# EXERCISE INSTRUCTIONS
Give the records back in full, exactly as they read.

# GIVEN INFORMATION
=== Begin Enclosure ===
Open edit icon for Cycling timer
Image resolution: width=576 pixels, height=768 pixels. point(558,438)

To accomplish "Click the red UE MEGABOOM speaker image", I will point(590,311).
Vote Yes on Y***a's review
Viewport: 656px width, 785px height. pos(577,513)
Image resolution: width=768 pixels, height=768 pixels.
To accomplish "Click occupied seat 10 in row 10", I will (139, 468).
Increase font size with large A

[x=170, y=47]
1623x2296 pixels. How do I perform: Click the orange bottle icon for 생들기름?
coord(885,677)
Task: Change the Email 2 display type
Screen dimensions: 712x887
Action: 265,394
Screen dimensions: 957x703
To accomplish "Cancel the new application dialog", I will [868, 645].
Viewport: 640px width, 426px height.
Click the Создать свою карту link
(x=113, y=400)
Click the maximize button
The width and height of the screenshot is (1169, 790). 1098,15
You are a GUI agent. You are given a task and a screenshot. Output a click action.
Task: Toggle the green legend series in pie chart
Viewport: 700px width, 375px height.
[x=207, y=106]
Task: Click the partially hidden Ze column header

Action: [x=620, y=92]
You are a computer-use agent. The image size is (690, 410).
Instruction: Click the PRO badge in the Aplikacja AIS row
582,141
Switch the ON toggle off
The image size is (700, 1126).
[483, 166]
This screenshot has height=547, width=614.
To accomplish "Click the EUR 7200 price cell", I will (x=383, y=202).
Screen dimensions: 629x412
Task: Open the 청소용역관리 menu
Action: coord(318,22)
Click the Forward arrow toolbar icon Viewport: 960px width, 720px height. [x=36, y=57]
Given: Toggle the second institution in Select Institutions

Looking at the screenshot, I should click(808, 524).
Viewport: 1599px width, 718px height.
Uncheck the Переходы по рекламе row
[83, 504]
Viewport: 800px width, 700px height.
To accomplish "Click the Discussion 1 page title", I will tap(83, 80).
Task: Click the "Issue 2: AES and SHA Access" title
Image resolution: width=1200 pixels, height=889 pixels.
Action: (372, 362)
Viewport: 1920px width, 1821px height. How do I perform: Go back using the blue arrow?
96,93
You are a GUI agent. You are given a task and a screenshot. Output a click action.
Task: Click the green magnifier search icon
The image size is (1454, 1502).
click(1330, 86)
=== End Enclosure ===
# COMPLETED EXERCISE
Open edit icon for Cycling timer
Image resolution: width=576 pixels, height=768 pixels. point(558,438)

To accomplish "Click the red UE MEGABOOM speaker image", I will point(590,311).
Vote Yes on Y***a's review
Viewport: 656px width, 785px height. pos(577,513)
Image resolution: width=768 pixels, height=768 pixels.
To accomplish "Click occupied seat 10 in row 10", I will (139, 468).
Increase font size with large A

[x=170, y=47]
1623x2296 pixels. How do I perform: Click the orange bottle icon for 생들기름?
coord(885,677)
Task: Change the Email 2 display type
Screen dimensions: 712x887
Action: 265,394
Screen dimensions: 957x703
To accomplish "Cancel the new application dialog", I will [868, 645].
Viewport: 640px width, 426px height.
Click the Создать свою карту link
(x=113, y=400)
Click the maximize button
The width and height of the screenshot is (1169, 790). 1098,15
You are a GUI agent. You are given a task and a screenshot. Output a click action.
Task: Toggle the green legend series in pie chart
Viewport: 700px width, 375px height.
[x=207, y=106]
Task: Click the partially hidden Ze column header

Action: [x=620, y=92]
You are a computer-use agent. The image size is (690, 410).
Instruction: Click the PRO badge in the Aplikacja AIS row
582,141
Switch the ON toggle off
The image size is (700, 1126).
[483, 166]
This screenshot has height=547, width=614.
To accomplish "Click the EUR 7200 price cell", I will (x=383, y=202).
Screen dimensions: 629x412
Task: Open the 청소용역관리 menu
Action: coord(318,22)
Click the Forward arrow toolbar icon Viewport: 960px width, 720px height. [x=36, y=57]
Given: Toggle the second institution in Select Institutions

Looking at the screenshot, I should click(808, 524).
Viewport: 1599px width, 718px height.
Uncheck the Переходы по рекламе row
[83, 504]
Viewport: 800px width, 700px height.
To accomplish "Click the Discussion 1 page title", I will tap(83, 80).
Task: Click the "Issue 2: AES and SHA Access" title
Image resolution: width=1200 pixels, height=889 pixels.
Action: (372, 362)
Viewport: 1920px width, 1821px height. How do I perform: Go back using the blue arrow?
96,93
You are a GUI agent. You are given a task and a screenshot. Output a click action.
Task: Click the green magnifier search icon
The image size is (1454, 1502).
click(1330, 86)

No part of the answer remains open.